(Activité 1): Recopiez sans rien changer le passage du texte sur la Maison Centrale de Poissy qui s'ouvre sur les mots contenant "Un accès aux" et se termine par "des autres détenus.".
(Activité 2): Rédigez la suite du texte sur la Maison Centrale de Poissy, en partant de sa dernière phrase.

Visite de la Maison Centrale de Poissy : rénovons l'existant plutôt que de déplacer les détenus.

7/24/20244 min lire

Le 26 juillet 2024, en tant que sénatrice des Yvelines, j’ai exercé mon droit de contrôle des lieux de privation de liberté en visitant la Maison Centrale de Poissy (MCP), accompagnée de ma collègue députée Dieynaba Diop. Cette démarche s’inscrit dans une volonté de transparence , dans un contexte où la France a été condamnée à plusieurs reprises par la Cour européenne des droits de l’Homme pour ses conditions carcérales indignes.

Ces visites inopinées sont cruciales. Elles permettent non seulement de vérifier les conditions de détention, mais aussi de garantir la liberté d’information en ouvrant ces établissements à la presse. Dès notre arrivée, nous avons été accompagnés par l’équipe de direction, qui a répondu à l’ensemble de nos questions .

Des infrastructures à moderniser pour améliorer les conditions de détention

La Maison Centrale de Poissy, établissement exclusivement réservé aux hommes, compte 240 places, dont deux cellules inoccupées au moment de notre visite. Située dans un ancien couvent du XVIIe siècle, elle présente certains signes d’usure et un besoin évident de modernisation, notamment en ce qui concerne les sanitaires individuels et les douches collectives.

Si des rénovations ponctuelles ont été réalisées dans le quartier des nouveaux arrivants et des détenus en isolement, un programme plus ambitieux serait nécessaire pour améliorer durablement les conditions de vie des détenus et de travail des personnels pénitentiaires.

Nous avons relevé des améliorations à apporter en matière d’intimité dans les cellules : les toilettes, situées juste derrière la porte d’entrée, ne disposent pas encore de séparation complète. Un prototype de cabine testé par l’administration pénitentiaire nous a été présenté, mais pourrait être perfectionné pour mieux répondre aux necessités de confort et de dignité. Concernant les douches communes, certaines nécessiteraient des rénovations pour garantir de meilleures conditions d’hygiène et de fonctionnalité.

L’entretien de l’établissement représente également un défi, notamment en ce qui concerne la gestion des déchets. La direction nous a expliqué qu’une attention particulière est portée sur ce sujet, bien que des efforts supplémentaires puissent être envisagés pour améliorer encore les conditions sanitaires et l’aération de certaines zones. À noter que l’espace dédié aux familles a récemment été rénové, offrant un cadre plus agréable pour les visites.

Un accès aux soins et aux communications à améliorer

Le service de santé dispose désormais d’équipements radiologiques permettant de limiter les transferts vers l’extérieur, ce qui représente une avancée notable. Toutefois, un renforcement des effectifs spécialisés en psychiatrie et addictologie serait bénéfique pour mieux accompagner les détenus ayant des besoins spécifiques. De même, une prise en charge plus structurée des détenus en perte d’autonomie pourrait être envisagée afin d’offrir un meilleur soutien, en complément du volontariat des autres détenus.

(Données enregistrées):
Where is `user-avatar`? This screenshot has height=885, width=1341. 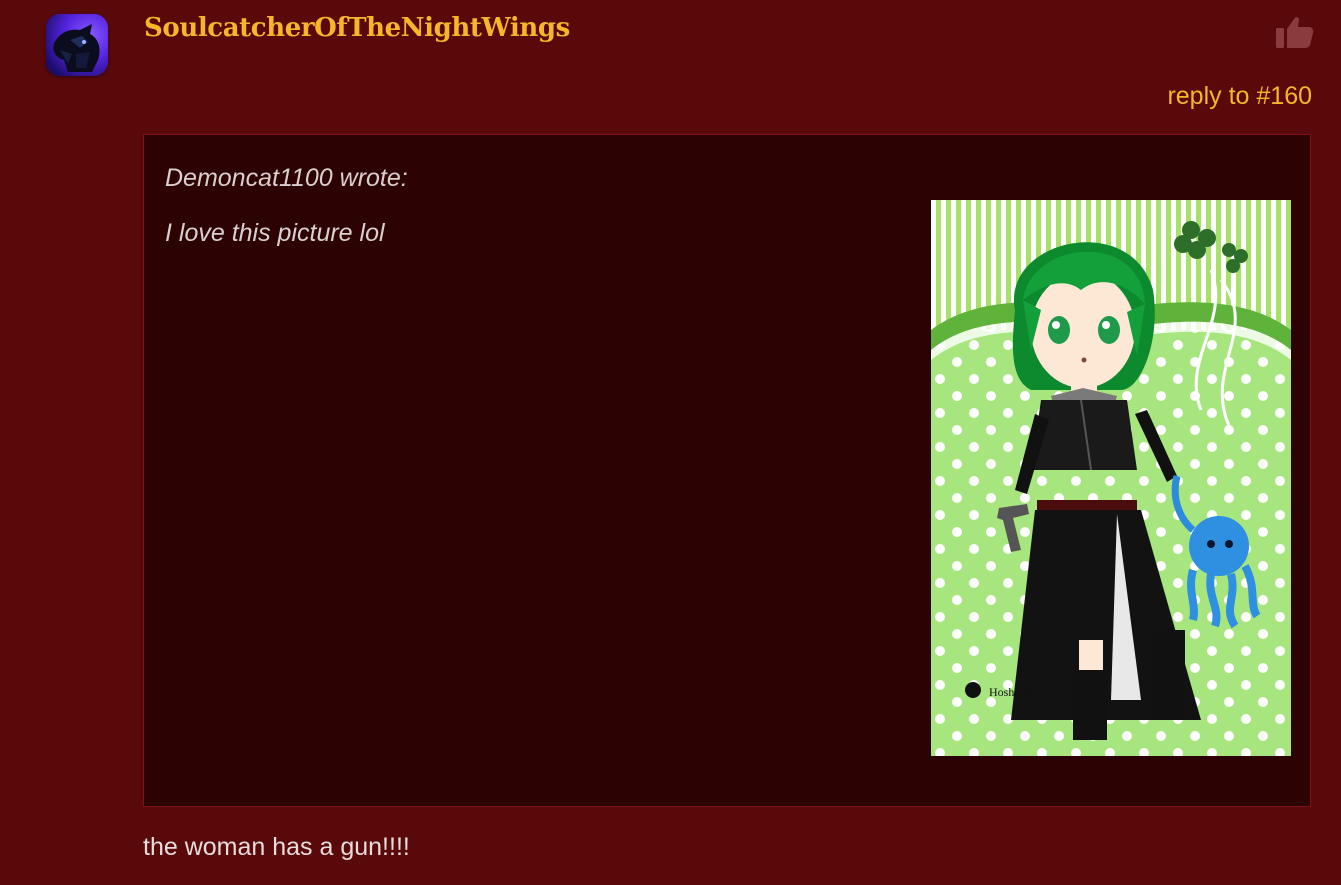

(Zone de réponse 1):
Un accès aux soins et aux communications à améliorer

Le service de santé dispose désormais d’équipements radiologiques permettant de limiter les transferts vers l’extérieur, ce qui représente une avancée notable. Toutefois, un renforcement des effectifs spécialisés en psychiatrie et addictologie serait bénéfique pour mieux accompagner les détenus ayant des besoins spécifiques. De même, une prise en charge plus structurée des détenus en perte d’autonomie pourrait être envisagée afin d’offrir un meilleur soutien, en complément du volontariat des autres détenus.

(Zone de réponse 2):
Un autre enjeu important concerne le coût des communications téléphoniques. Actuellement, un détenu doit débourser 20 euros pour 125 minutes d’appel vers un mobile en métropole, mais seulement 80 minutes pour joindre un proche en Outre-mer. Une réflexion sur une tarification plus équitable permettrait de favoriser le maintien des liens familiaux, qui jouent un rôle essentiel dans le processus de réinsertion. Il serait souhaitable que le ministère de la Justice réévalue ces conditions tarifaires pour les adapter aux besoins des détenus et de leurs proches.

Des initiatives positives en faveur de la réinsertion

Malgré ces lacunes, nous avons été agréablement surpris par l’offre d’activités proposées aux détenus. En lien avec les Jeux Olympiques, plusieurs équipements sportifs ont été installés dans les cours de promenade. Lors du passage de la flamme olympique à Poissy, une torche a même été transmise aux détenus, dont cinq ont couru 50 kilomètres en relais.

Par ailleurs, l’établissement met en place divers ateliers et formations : les locaux des CAP boulangerie-pâtisserie et cuisine en alternance sont spacieux et bien équipés. L’unité d’éducation était en cours de rénovation, portée par une équipe pédagogique engagée. Des entreprises locales offrent également des emplois rémunérés aux détenus, facilitant leur réinsertion future.

Ne pas céder à la spéculation immobilière : rénover plutôt que déplacer

Un débat récurrent concerne l’avenir de la MCP, située en plein centre-ville de Poissy. Sa localisation offre pourtant des avantages indéniables : un accès plus aisé aux familles des détenus et un maintien du lien avec la société. Pourtant, certains envisagent son déplacement en périphérie pour libérer du foncier, susceptible d’être exploité à des fins immobilières.

Je m’oppose fermement à ce projet. Il est urgent d’engager des rénovations en profondeur plutôt que de céder à la logique de spéculation foncière. Les détenus ont droit à des conditions de vie dignes et à une véritable politique de réinsertion.

Sortir du tout-carcéral : une urgence pour notre société

Enfin, cette visite rappelle la nécessité de repenser notre politique pénitentiaire. Construire plus de prisons ne résoudra ni l’insécurité ni la récidive. D’autres pays comme la Suède, la Finlande ou la Norvège ont su réformer leur système en mettant l’accent sur la réinsertion et la réduction des peines privatives de liberté. La France doit s’inspirer de ces modèles.

Ainsi, je m’oppose fermement à la construction d’une nouvelle prison à Magnanville, prévue en périphérie de la ville, à proximité d’un lycée et sur des terres agricoles. Ce projet va à l’encontre des impératifs écologiques et de l’aménagement du territoire, alors même qu’il est demandé de préserver les espaces naturels.

Il est temps de sortir de la politique du « tout-carcéral » et d’investir dans des alternatives crédibles : la prévention, la réinsertion et des peines adaptées. La dignité humaine et la sécurité publique en dépendent.